:: EXERCISE REQUIREMENTS ::
When the line with "Instruction: Click Starbucks Wide moat icon" comes up, set it down and every later line to the end of the data, exactly and without pictures.

[Pixel coordinate grounding data]
----------------------------------------

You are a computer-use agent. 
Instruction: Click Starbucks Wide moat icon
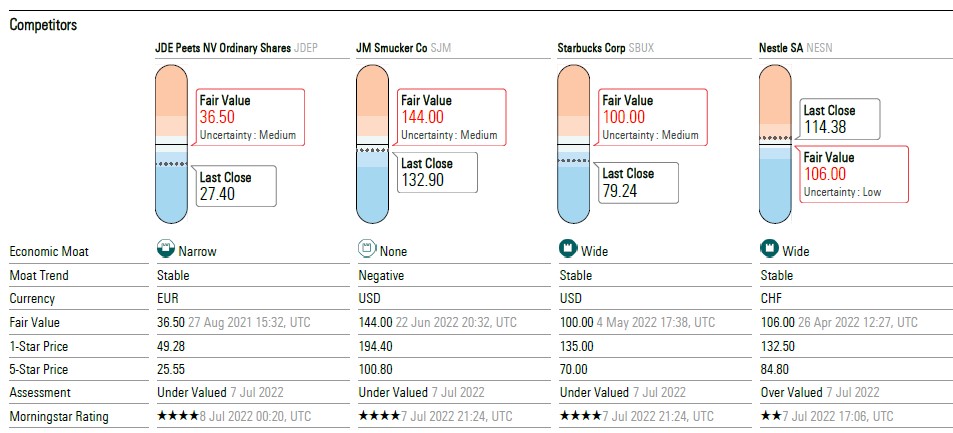(566, 248)
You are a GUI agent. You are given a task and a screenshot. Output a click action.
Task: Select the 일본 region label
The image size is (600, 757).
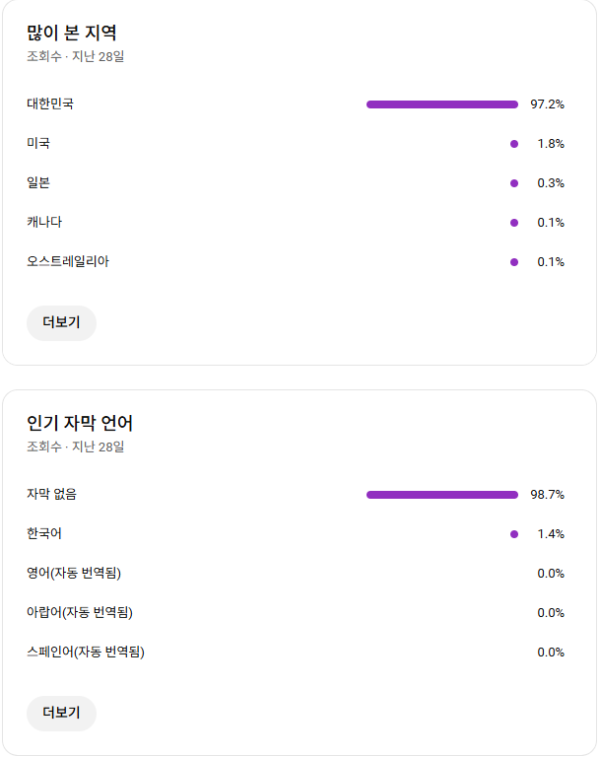38,183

----------------------------------------

:: WORKED SOLUTION ::
Instruction: Click Starbucks Wide moat icon
(566, 248)
You are a GUI agent. You are given a task and a screenshot. Output a click action.
Task: Select the 일본 region label
The image size is (600, 757).
38,183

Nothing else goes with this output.